[[ Data for review, beginning ]]

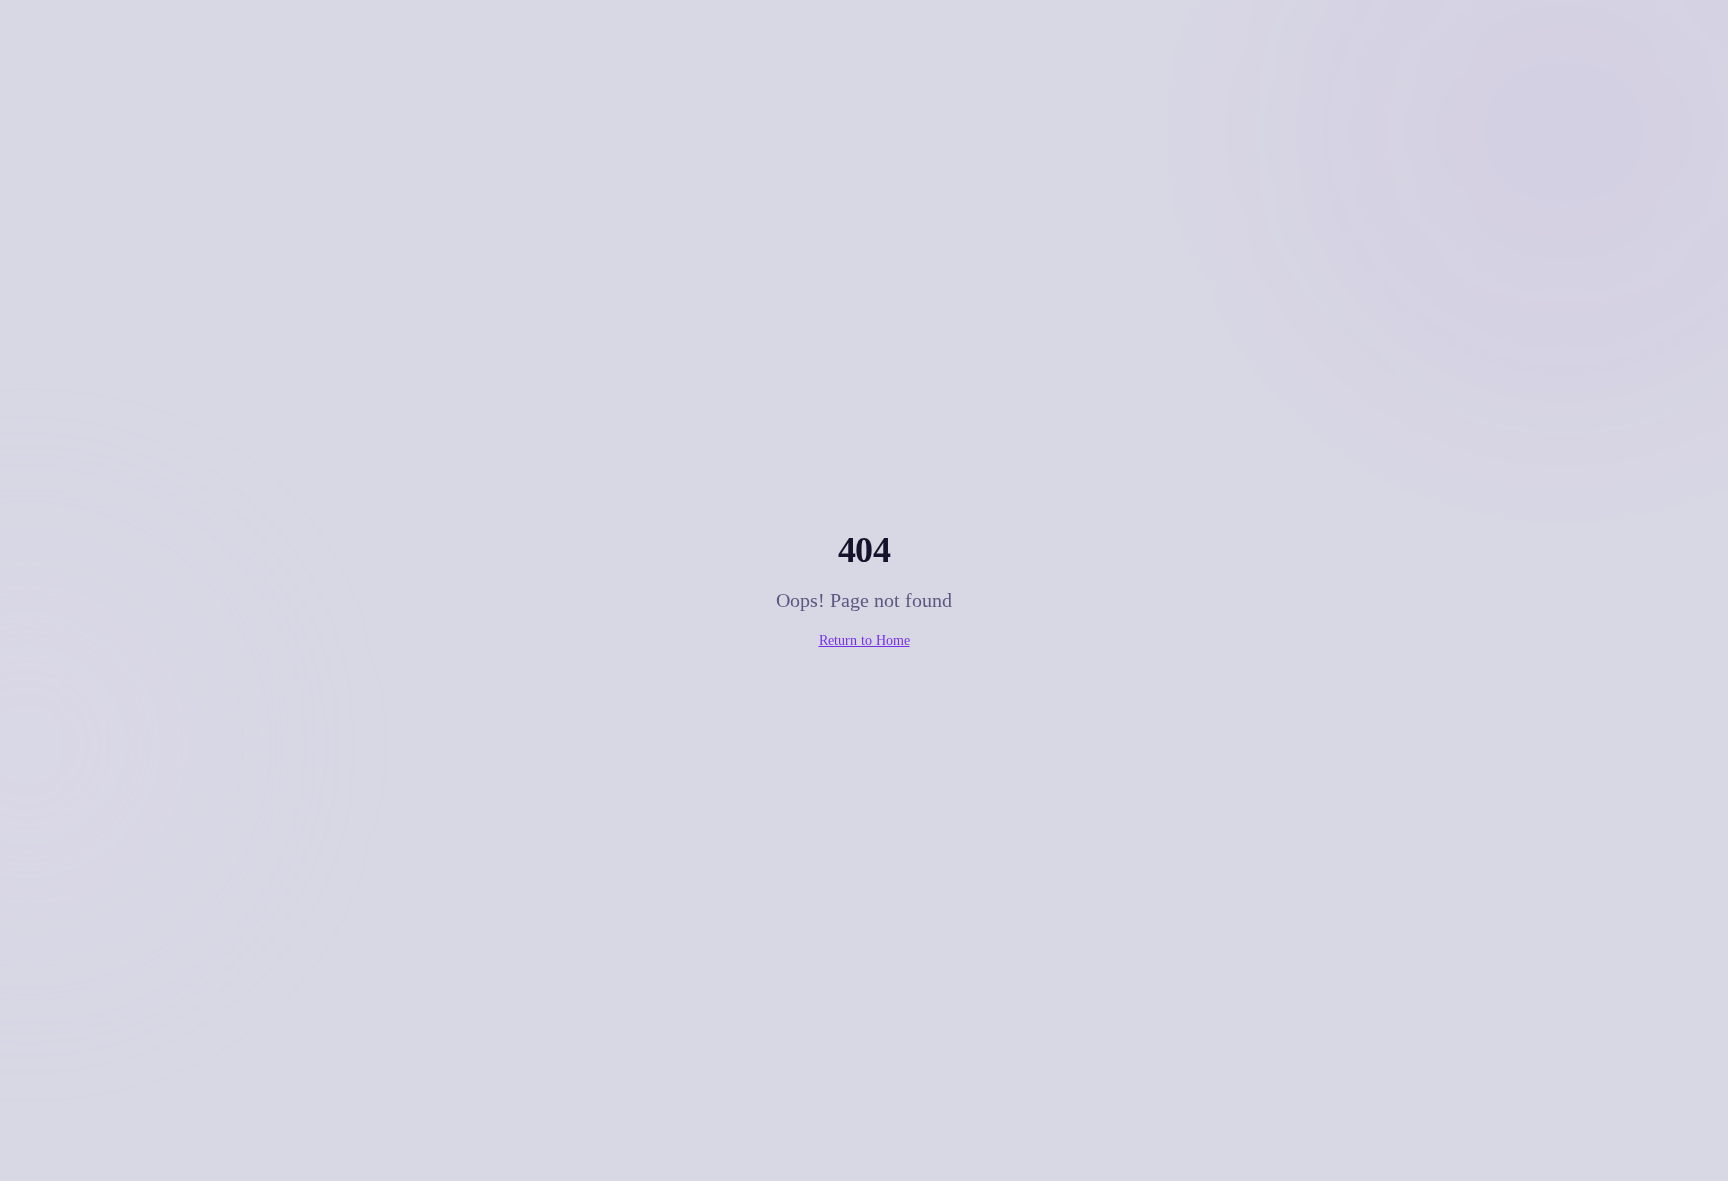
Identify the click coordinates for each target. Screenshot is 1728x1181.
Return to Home (864, 640)
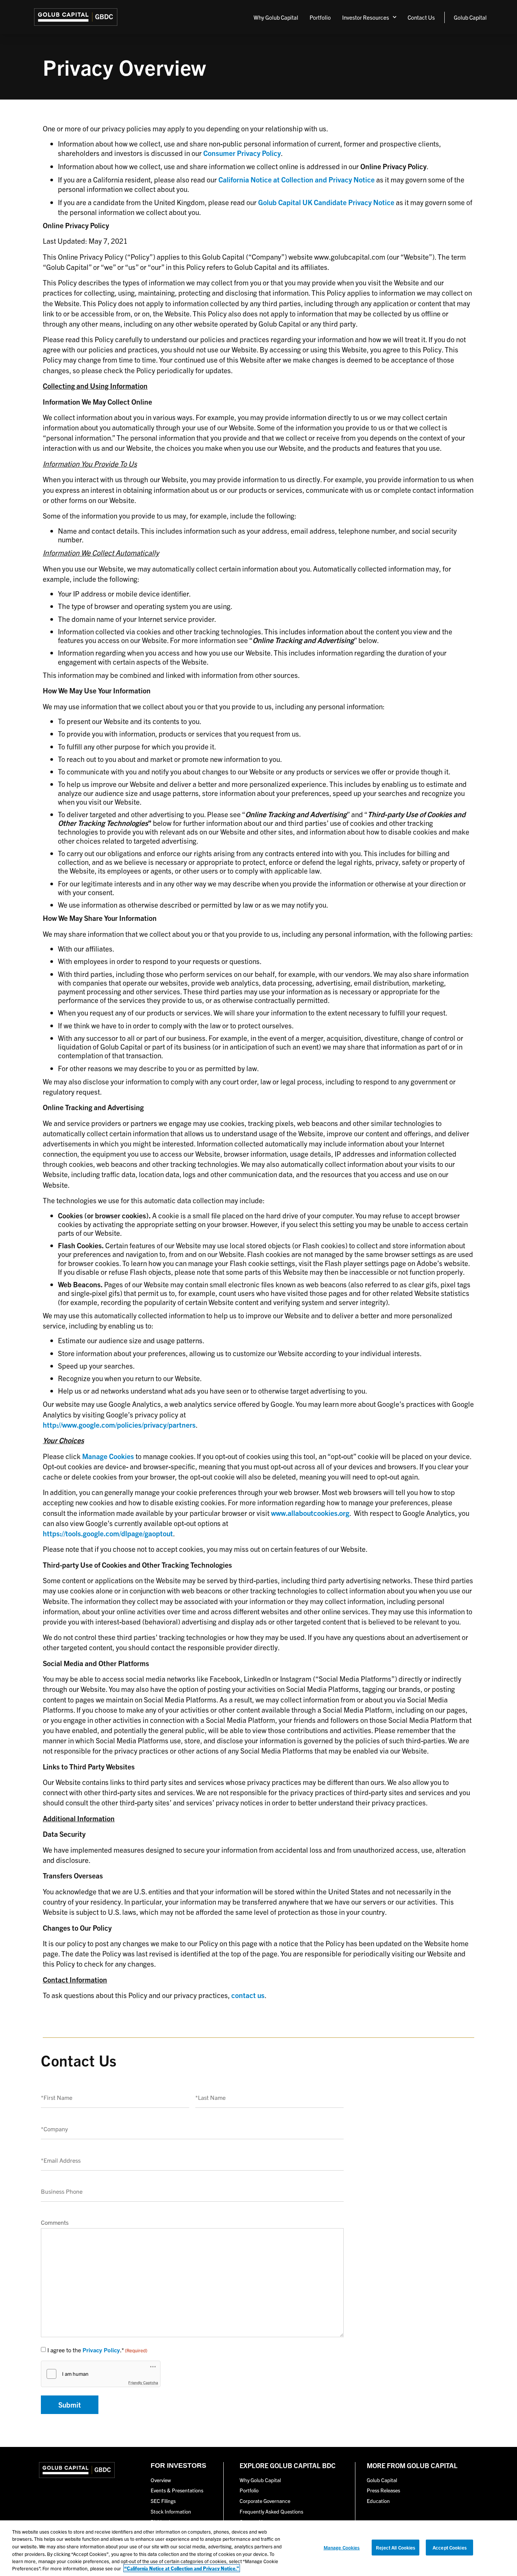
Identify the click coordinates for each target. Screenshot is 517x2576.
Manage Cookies (342, 2547)
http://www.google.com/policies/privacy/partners (119, 1424)
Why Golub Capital (276, 17)
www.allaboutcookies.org (310, 1512)
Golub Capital (470, 17)
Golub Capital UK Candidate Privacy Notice (326, 202)
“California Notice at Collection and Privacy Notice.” (181, 2568)
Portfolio (320, 17)
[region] (258, 2548)
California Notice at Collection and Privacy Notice (296, 179)
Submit (69, 2404)
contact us (248, 1995)
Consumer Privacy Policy (242, 152)
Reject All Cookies (395, 2547)
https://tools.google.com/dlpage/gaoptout (108, 1533)
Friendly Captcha (143, 2382)
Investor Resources (365, 17)
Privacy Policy (101, 2350)
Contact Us (421, 17)
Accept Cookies (450, 2547)
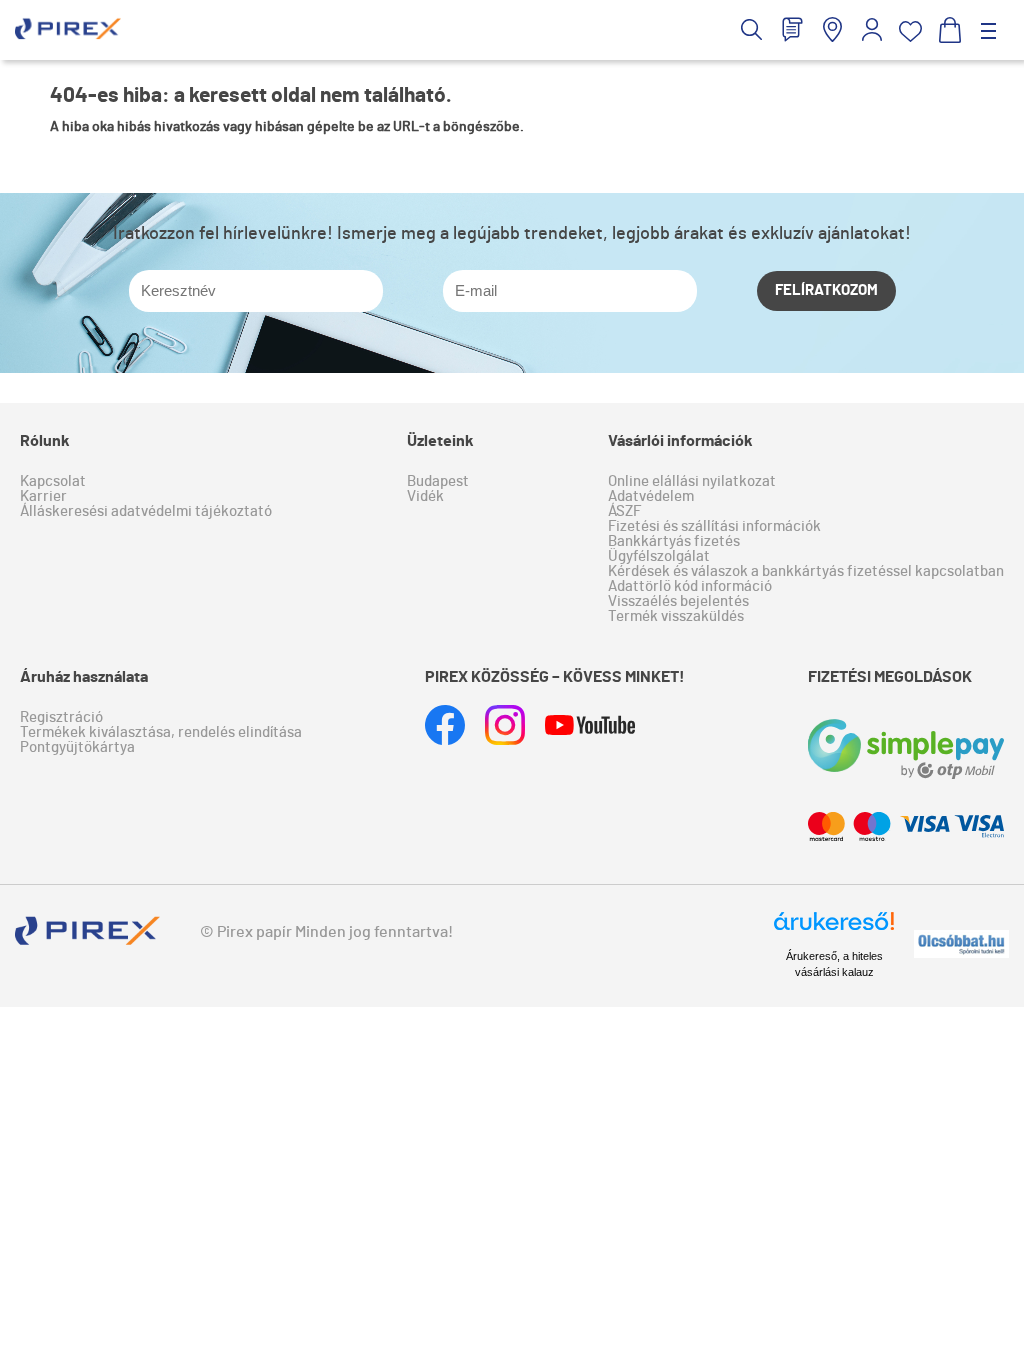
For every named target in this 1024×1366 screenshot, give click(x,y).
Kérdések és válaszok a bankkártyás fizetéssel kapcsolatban (806, 571)
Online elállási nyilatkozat (692, 481)
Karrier (43, 496)
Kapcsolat (53, 481)
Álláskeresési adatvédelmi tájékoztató (146, 511)
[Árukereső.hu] (834, 930)
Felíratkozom (826, 290)
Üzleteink (440, 441)
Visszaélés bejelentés (678, 601)
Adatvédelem (651, 496)
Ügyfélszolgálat (659, 556)
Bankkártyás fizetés (674, 541)
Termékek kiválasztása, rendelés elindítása (161, 732)
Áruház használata (84, 677)
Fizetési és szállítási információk (714, 526)
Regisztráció (61, 717)
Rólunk (45, 441)
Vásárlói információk (680, 441)
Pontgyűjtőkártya (77, 747)
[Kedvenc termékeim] (910, 31)
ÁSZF (624, 511)
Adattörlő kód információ (690, 586)
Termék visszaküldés (676, 616)
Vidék (425, 496)
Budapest (438, 481)
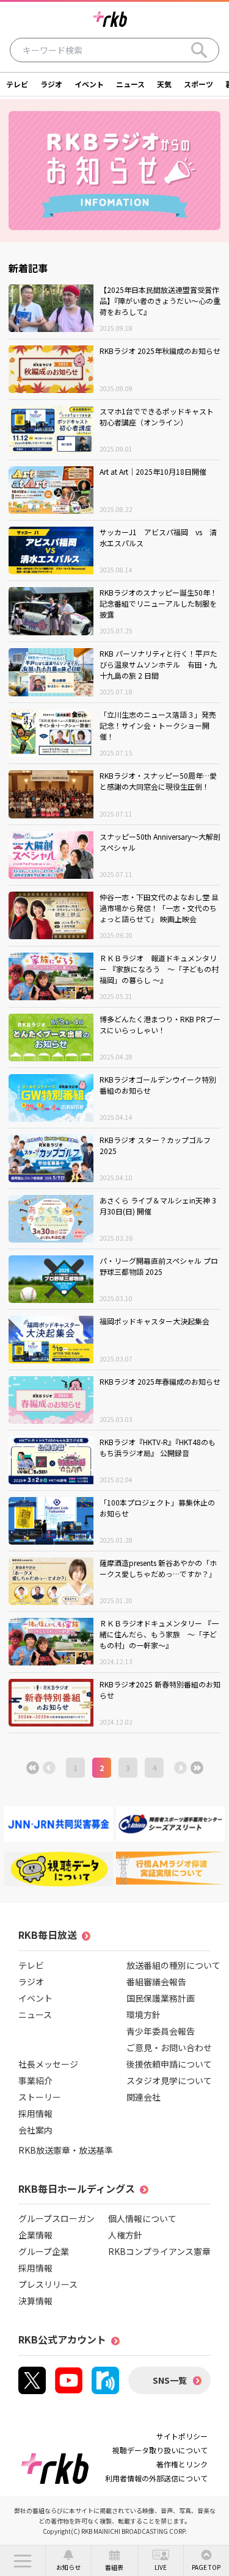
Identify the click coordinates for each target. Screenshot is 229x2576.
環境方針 (143, 2014)
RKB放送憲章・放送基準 (65, 2150)
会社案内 (35, 2130)
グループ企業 (43, 2251)
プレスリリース (48, 2284)
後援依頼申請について (169, 2064)
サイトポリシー (182, 2436)
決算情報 (35, 2301)
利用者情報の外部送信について (156, 2478)
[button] (22, 2560)
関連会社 (143, 2097)
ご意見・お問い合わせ (169, 2047)
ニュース (130, 84)
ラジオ (51, 84)
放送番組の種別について (173, 1965)
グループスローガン (56, 2218)
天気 (164, 84)
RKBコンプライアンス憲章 (159, 2251)
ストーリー (39, 2097)
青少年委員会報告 (160, 2031)
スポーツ (198, 84)
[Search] (199, 50)
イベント (89, 84)
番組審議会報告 (156, 1981)
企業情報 (35, 2235)
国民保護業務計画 (160, 1998)
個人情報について (142, 2218)
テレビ (17, 84)
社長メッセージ (48, 2064)
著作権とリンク (182, 2464)
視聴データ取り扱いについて (160, 2450)
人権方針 (125, 2235)
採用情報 (35, 2113)
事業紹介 (35, 2080)
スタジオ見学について (169, 2080)
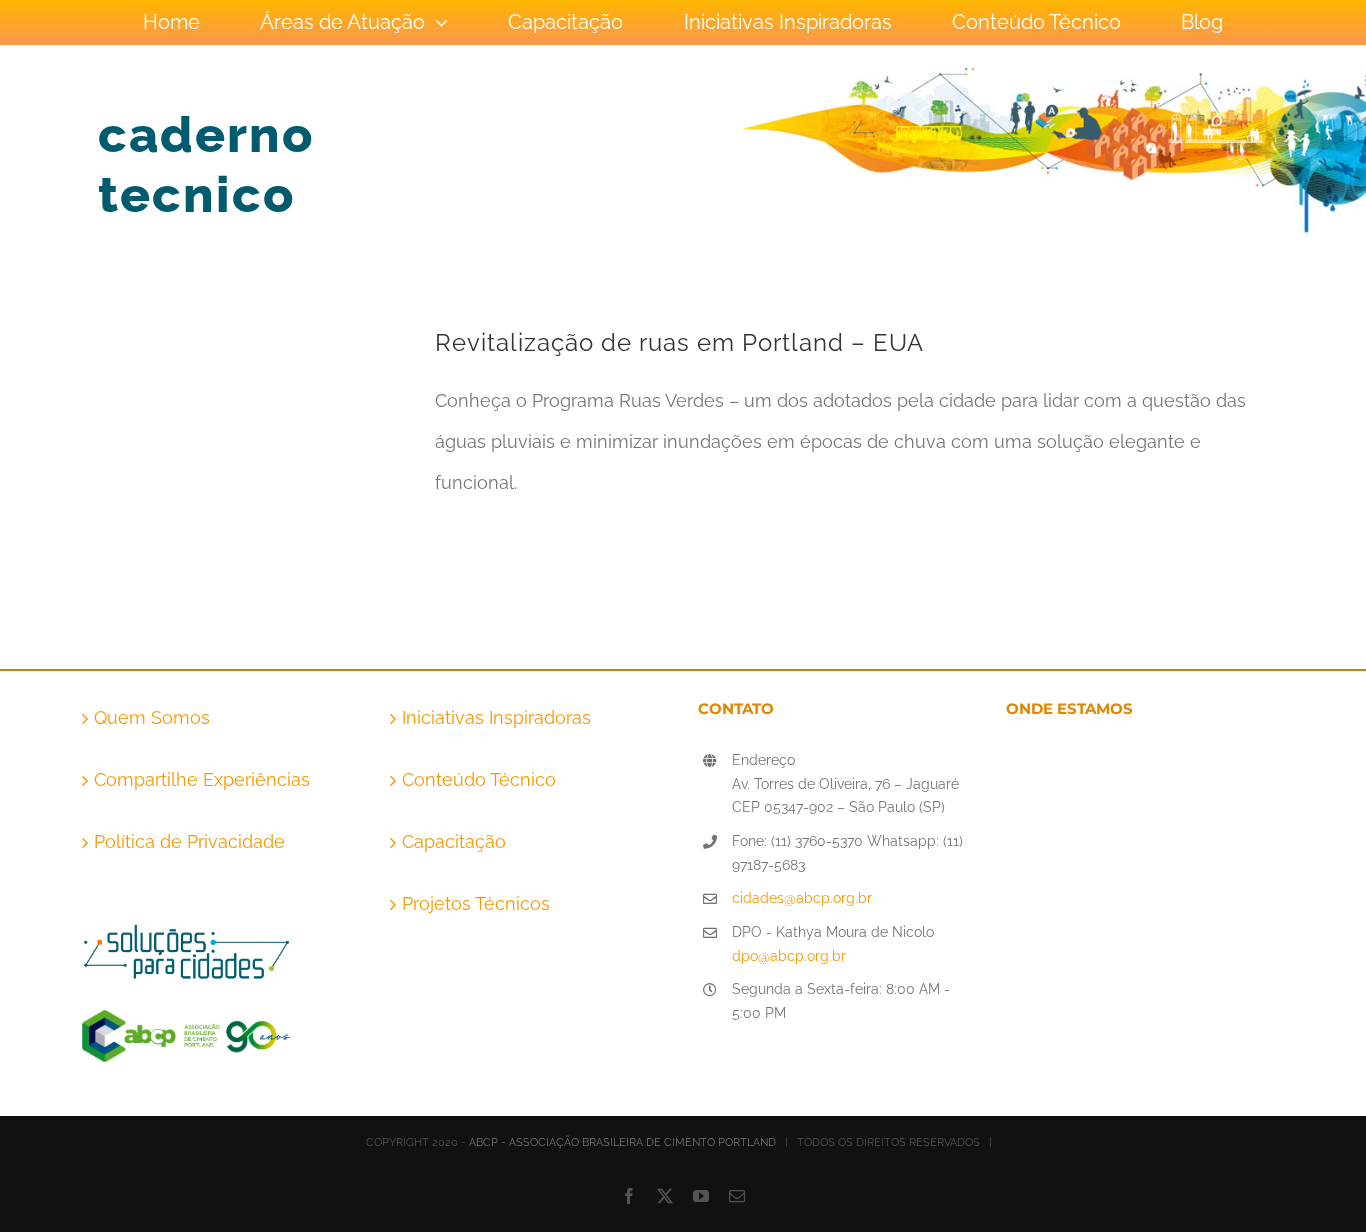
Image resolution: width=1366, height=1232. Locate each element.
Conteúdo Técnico (479, 779)
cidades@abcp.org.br (802, 898)
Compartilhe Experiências (202, 779)
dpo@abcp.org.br (789, 956)
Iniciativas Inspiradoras (496, 717)
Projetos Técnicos (476, 903)
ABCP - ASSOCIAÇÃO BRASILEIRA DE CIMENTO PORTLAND (622, 1142)
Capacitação (454, 841)
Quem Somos (152, 717)
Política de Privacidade (189, 841)
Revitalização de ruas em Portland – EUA (679, 342)
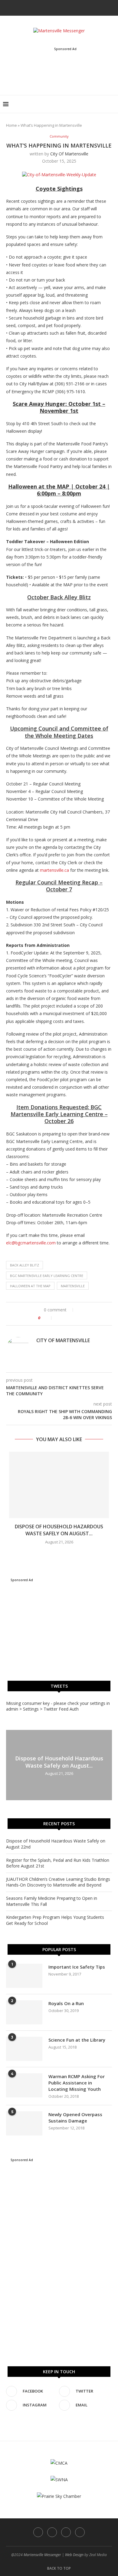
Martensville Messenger (42, 2554)
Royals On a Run (66, 2003)
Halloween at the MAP (30, 1286)
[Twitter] (55, 7)
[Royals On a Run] (24, 2012)
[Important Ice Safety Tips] (24, 1976)
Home (11, 125)
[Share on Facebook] (59, 1318)
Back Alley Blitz (24, 1265)
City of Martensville (69, 154)
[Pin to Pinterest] (72, 1318)
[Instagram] (63, 7)
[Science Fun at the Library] (24, 2049)
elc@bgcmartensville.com (31, 1243)
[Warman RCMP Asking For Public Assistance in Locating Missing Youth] (24, 2085)
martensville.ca (54, 870)
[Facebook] (46, 7)
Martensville (73, 1286)
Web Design (74, 2554)
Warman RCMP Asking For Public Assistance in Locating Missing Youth (76, 2082)
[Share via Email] (78, 1318)
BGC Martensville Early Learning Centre (46, 1275)
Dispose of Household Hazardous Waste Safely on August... (59, 1529)
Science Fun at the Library (76, 2040)
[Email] (71, 7)
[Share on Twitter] (65, 1318)
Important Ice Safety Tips (76, 1967)
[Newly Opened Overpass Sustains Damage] (24, 2123)
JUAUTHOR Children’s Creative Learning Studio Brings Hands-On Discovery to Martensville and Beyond (58, 1882)
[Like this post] (47, 1318)
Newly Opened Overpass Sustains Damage (75, 2117)
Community (59, 136)
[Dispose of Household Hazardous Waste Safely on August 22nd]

[[ Data for review, end ]]

Directions
Repeat only the stretch of lines that opens with the line containing "Home (11, 125)" and closes with the final line of the entries, both included, exactly as written.

Solution for this task
Home (11, 125)
[Share on Facebook] (59, 1318)
Back Alley Blitz (24, 1265)
City of Martensville (69, 154)
[Pin to Pinterest] (72, 1318)
[Instagram] (63, 7)
[Science Fun at the Library] (24, 2049)
elc@bgcmartensville.com (31, 1243)
[Warman RCMP Asking For Public Assistance in Locating Missing Youth] (24, 2085)
martensville.ca (54, 870)
[Facebook] (46, 7)
Martensville (73, 1286)
Web Design (74, 2554)
Warman RCMP Asking For Public Assistance in Locating Missing Youth (76, 2082)
[Share via Email] (78, 1318)
BGC Martensville Early Learning Centre (46, 1275)
Dispose of Household Hazardous Waste Safely on August... (59, 1529)
Science Fun at the Library (76, 2040)
[Email] (71, 7)
[Share on Twitter] (65, 1318)
Important Ice Safety Tips (76, 1967)
[Newly Opened Overpass Sustains Damage] (24, 2123)
JUAUTHOR Children’s Creative Learning Studio Brings Hands-On Discovery to Martensville and Beyond (58, 1882)
[Like this post] (47, 1318)
Newly Opened Overpass Sustains Damage (75, 2117)
Community (59, 136)
[Dispose of Household Hazardous Waste Safely on August 22nd]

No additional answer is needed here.